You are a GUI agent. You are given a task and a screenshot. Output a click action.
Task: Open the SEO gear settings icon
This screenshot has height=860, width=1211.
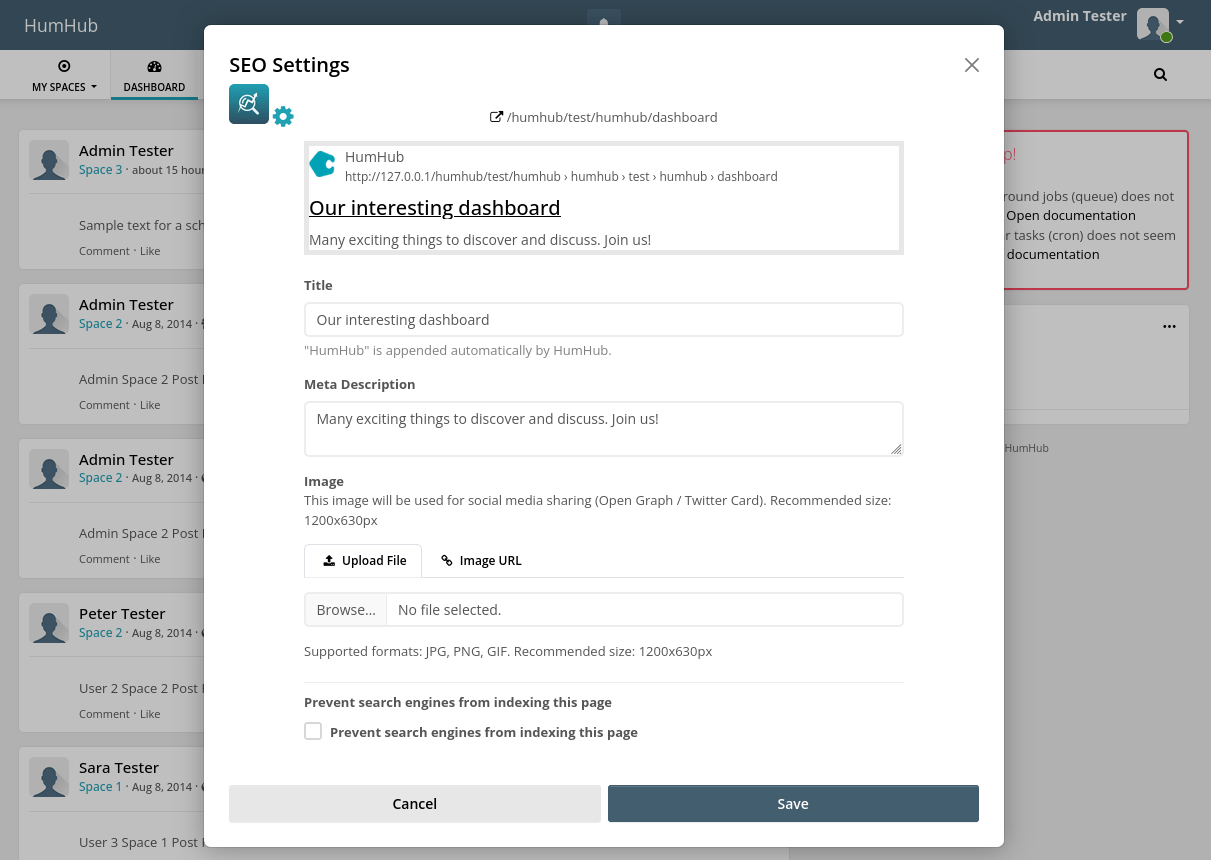coord(283,117)
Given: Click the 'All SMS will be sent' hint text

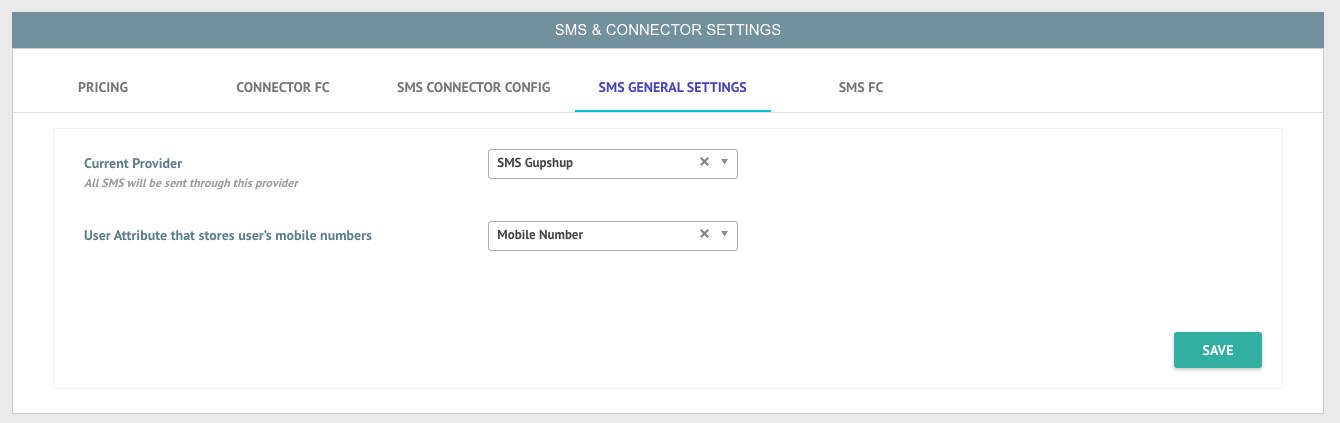Looking at the screenshot, I should (x=191, y=183).
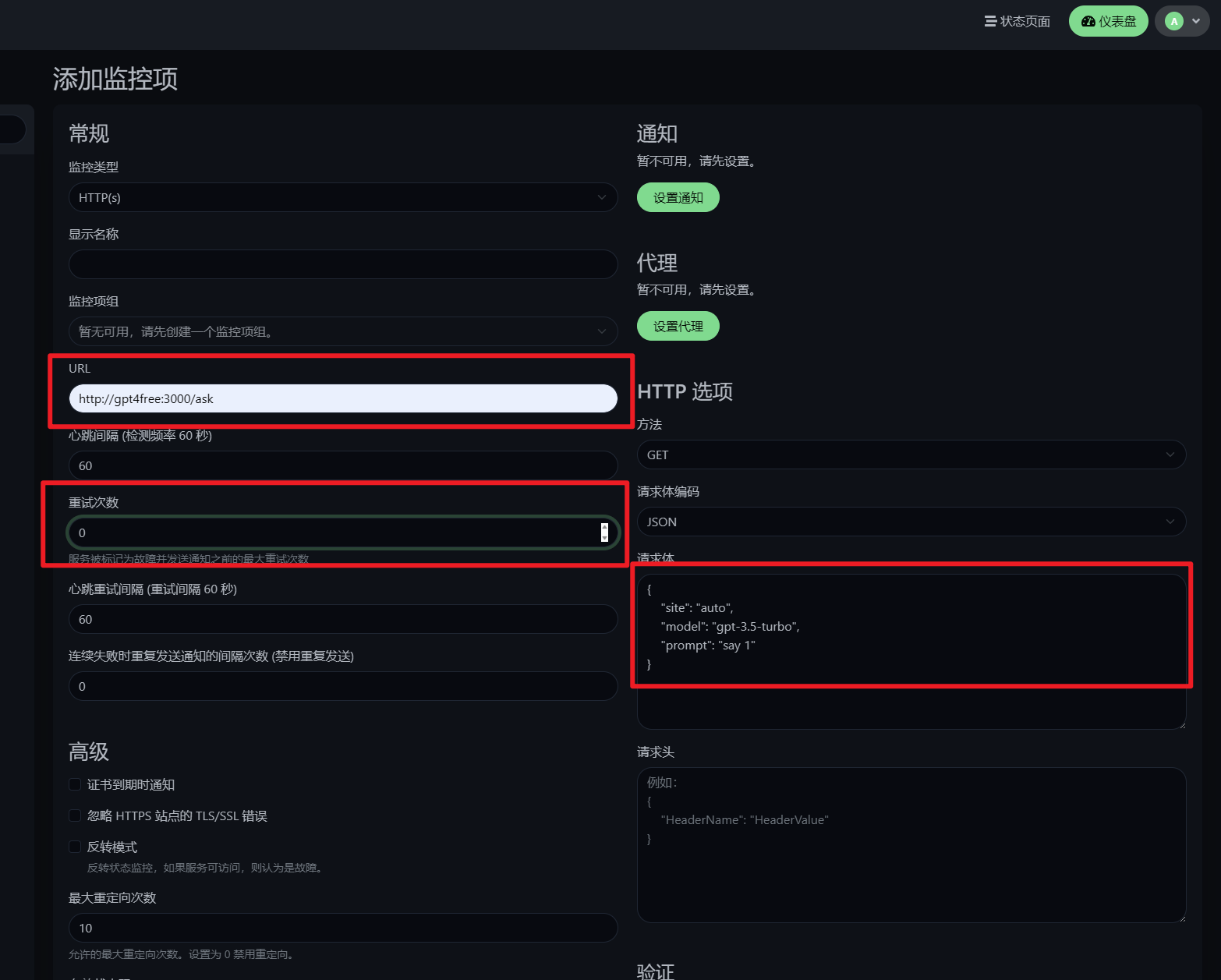The height and width of the screenshot is (980, 1221).
Task: Toggle 反转模式 checkbox
Action: 74,847
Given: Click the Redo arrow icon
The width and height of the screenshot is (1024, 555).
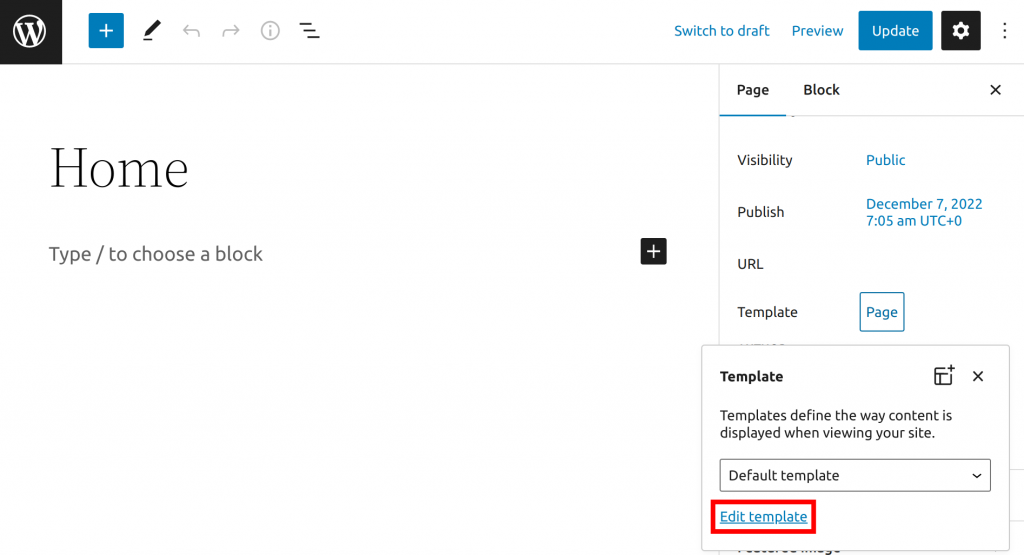Looking at the screenshot, I should [x=231, y=31].
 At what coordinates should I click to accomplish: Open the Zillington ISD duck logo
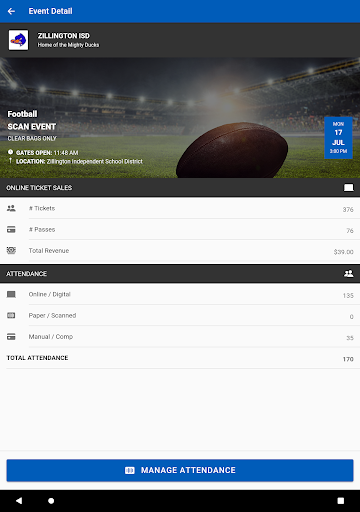tap(18, 40)
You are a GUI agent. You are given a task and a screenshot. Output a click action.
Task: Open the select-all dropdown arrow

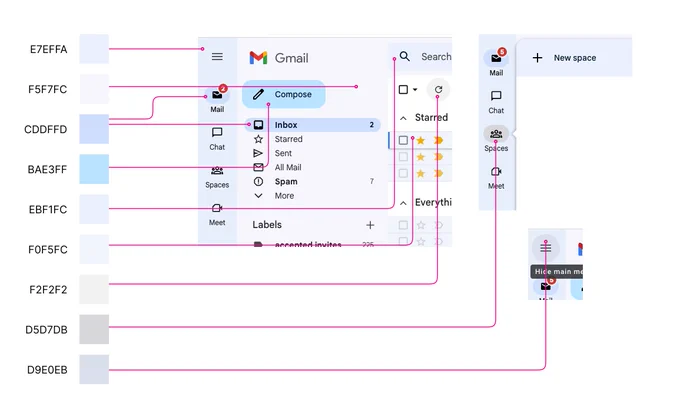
* * * *
- What needs to be done: Set the records down again exactly, with no pictures.

- Exercise answer:
You are a GUI agent. You are given a task and a screenshot. Output a click action.
Task: Open the SEO gear settings icon
This screenshot has height=860, width=1211.
coord(283,117)
Given: Click the 'All SMS will be sent' hint text

Looking at the screenshot, I should (x=191, y=183).
The height and width of the screenshot is (980, 1221).
Task: Toggle 反转模式 checkbox
Action: 74,847
Given: Click the Redo arrow icon
The width and height of the screenshot is (1024, 555).
Looking at the screenshot, I should [x=231, y=31].
 At what coordinates should I click to accomplish: Open the Zillington ISD duck logo
tap(18, 40)
You are a GUI agent. You are given a task and a screenshot. Output a click action.
Task: Open the select-all dropdown arrow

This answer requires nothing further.